Divided into six chapters with a comprehensive bibliography, this well-researched and well-written study fills a gap in the literature. No other book tackles the paradox of why black Americans, oppressed by generations of white Americans, would declare their allegiance to a country that had largely rejected them. Roberts sets the stage for her argument in chapter 1 by providing context to American identity. She contends that the conversion of persons of African descent to Protestant Christianity softened ethnic differences and allowed them to forge organizations with African names that “led blacks irrevocably down the road toward American identity” (p. 11). Christian coverts such as Charles Bowles, Jeremiah Asher, Richard Allen, Jarena Lee, Zilpha Elaw, Julia Foote, and the ever-pious Chloe Spear came to believe that they could help all Americans achieve fundamental human equality.
In chapter 2 Roberts demonstrates how African Americans’ acceptance of Protestant Christianity informed their understanding of political rhetoric during the great age of Revolutionary pamphleteering.
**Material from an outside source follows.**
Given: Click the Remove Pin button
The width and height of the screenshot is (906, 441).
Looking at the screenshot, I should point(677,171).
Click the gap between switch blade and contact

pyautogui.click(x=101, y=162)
Through a process of what she calls “African Americanization,” Roberts contends that blacks adopted republican ideals that “included belief in human equality, a commitment to universal liberty, and opposition to rigid social hierarchy” (p. 44). Furthermore, they embraced elements of the Scottish philosopher David Hume’s thought, accepting his proposition that all humans were endowed with an innate moral sense that allowed them to discern right from wrong. Similarly, they imbibed the language of John Locke, drawing on his natural rights philosophy to underscore how oppressive it was to deny Americans, particularly black Americans, their basic rights and freedoms. Black writers and speakers advanced these arguments in newspapers, antislavery petitions, and pubic forums. In doing so, they sought to remind their audiences of the necessity of civic virtue, and especially the ways in which the founding fathers had fallen short of the idealistic character with which they had created the republic.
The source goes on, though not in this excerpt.